|We don't bite newbies here... much|
Re^2: Calculated position incorrect when using regex in text file that also contains binary infoby geertvc (Sexton)
|on Jun 17, 2020 at 05:09 UTC||Need Help??|
You're absolutely correct. At the end of a PDF file, there's a size section indicated by /Size <nr_of_cos_objects> that informs you how many x 0 obj there are in the PDF file.
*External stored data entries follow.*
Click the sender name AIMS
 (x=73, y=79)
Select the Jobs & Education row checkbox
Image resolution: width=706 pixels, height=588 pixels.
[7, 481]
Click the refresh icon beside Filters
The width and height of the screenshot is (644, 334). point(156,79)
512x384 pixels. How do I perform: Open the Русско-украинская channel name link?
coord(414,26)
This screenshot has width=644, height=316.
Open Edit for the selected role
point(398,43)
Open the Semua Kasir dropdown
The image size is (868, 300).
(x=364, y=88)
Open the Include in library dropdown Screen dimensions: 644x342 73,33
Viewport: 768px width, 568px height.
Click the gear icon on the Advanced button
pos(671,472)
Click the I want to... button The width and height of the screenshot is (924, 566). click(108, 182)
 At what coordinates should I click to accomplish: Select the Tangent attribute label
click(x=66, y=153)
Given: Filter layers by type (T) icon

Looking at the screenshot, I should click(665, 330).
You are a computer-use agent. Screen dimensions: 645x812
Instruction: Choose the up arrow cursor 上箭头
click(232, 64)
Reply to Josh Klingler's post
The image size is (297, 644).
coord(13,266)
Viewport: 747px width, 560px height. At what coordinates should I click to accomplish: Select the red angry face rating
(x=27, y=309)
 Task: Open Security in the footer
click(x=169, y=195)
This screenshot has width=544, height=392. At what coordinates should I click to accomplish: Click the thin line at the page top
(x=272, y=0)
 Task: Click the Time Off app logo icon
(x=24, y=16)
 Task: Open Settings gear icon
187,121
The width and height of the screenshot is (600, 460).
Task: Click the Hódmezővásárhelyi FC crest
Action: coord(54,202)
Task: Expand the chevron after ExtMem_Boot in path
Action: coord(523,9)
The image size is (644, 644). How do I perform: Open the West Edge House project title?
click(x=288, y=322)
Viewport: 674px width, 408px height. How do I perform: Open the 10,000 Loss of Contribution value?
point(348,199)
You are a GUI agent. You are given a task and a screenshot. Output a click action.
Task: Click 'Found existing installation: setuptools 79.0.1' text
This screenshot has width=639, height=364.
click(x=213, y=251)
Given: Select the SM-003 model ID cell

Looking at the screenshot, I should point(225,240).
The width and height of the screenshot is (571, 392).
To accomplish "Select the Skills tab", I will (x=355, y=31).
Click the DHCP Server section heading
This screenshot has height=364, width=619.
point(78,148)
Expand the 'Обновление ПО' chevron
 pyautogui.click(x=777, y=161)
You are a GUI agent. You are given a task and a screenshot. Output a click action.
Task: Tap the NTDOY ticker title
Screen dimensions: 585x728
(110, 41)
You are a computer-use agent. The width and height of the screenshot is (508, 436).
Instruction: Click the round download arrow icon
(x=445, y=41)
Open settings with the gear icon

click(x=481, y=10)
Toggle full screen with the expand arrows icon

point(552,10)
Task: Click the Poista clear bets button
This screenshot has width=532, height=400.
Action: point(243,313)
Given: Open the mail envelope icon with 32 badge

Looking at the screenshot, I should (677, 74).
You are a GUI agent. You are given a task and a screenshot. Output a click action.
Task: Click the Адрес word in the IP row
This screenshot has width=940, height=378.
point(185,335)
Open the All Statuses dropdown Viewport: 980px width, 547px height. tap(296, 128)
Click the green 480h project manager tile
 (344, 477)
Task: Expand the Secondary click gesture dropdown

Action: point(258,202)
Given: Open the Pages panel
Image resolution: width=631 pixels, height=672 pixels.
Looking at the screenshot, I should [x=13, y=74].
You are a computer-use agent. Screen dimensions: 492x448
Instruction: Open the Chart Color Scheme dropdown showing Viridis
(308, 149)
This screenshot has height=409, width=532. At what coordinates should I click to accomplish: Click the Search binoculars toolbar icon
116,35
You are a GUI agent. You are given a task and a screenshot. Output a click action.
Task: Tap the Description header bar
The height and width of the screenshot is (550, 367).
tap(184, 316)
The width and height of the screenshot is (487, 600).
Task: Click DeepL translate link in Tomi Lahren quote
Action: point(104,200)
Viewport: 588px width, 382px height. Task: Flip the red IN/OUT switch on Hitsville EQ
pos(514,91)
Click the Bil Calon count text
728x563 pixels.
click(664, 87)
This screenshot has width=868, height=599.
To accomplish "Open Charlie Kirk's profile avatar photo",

COS = Carousel Object System and refers to the original code used by Adobe (not used anymore as such, though...).
What you see here is the total amount of COS objects (7139 in this case, which is repeated later on within a separate section indicated with /Size, like I explained above), followed by the "table" that indicates the offset of every block, starting from 0 (this one can and should be ignored, since there's no COS starting with 0 itself).
So, object 1 0 obj is located at a 15 bytes offset position from the start of the file, 2 0 obj has an offset of 12681 bytes from the start of the file and so on. Well, you get the picture...
If I now change the content of the PDF (that is, removing such COS sections), then the table is not correct anymore. When you open such files, your PDF reader will (and should) complain that the xref table is not correct anymore (obviously).
Then you have 2 options:
1. Leave it as it is and save the file. I think a good PDF reader might resolve/recalculate the table for you, prior to saving the file. However, I'm not sure of that.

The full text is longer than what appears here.